Factorisation with 2 variables

[GregA]

Is there a way to find the lowest possible value of the following expression:
$$x^2 + 4xy + 5y^2 - 4x - 6y +7$$ without using calculus?

I've just got myself a different textbook and am working from the beginning, trying to use only the tools given to me thus far in the book (within reason).

One way to solve it is to complete the squares for x and y to get
$(x-2)^2+5(y- \frac{3}{5})^2 +4xy + \frac {6}{5}$ and then find the value of 4xy which keeps the sum of both squares and itself as small as possible..ie differentiate

Problem is the book has not not even touched upon calculus yet and so I suspect there is a more elementary approach that I have either missed or am not even aware of and this is bugging me ...The furthest I got was the factorisation above and figuring out that 4xy should be negative and its absolute value being as high as possible so that y < 0 whilst x > 2 ... but I still cannot find a basic method of finding the precise values of x and y. Anyone have any suggestions?

 

[Hurkyl]

Try getting rid of the xy term first... by completing the square!

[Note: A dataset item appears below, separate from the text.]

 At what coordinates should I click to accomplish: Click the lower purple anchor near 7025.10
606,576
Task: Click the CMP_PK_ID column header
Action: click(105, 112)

(Hint: instead of looking at (x-a)², try looking at (x-ay)²)

 

[GregA]

Thanks for the reply Hurkyl

By completing the square to eliminate xy I get $$(x+2y)^2 +y^2-6y-4x+7$$...I can go further and wrap up y to get $$(x+2y)^2 + (y-3)^2 -4x - 2$$ but I cannot see any useful clues...(apart from what I discovered from the other factorisation), nor can I see a way to force exact values upon x or y

 

[Hurkyl]

You can still complete the square to get rid of the x term. (Doing so will introduce another y term, but you already know how to get rid of that)

 

[GregA]

Aha!

$$x^2 + 4xy + 5y^2 -4x -6y + 7 =$$
$$(x +2y -2)^2 + y^2 +2y +3 =$$
$$(x +2y -2)^2 +(y+1)^2 +2$$

Thanks for steering me in the right direction Hurkyl!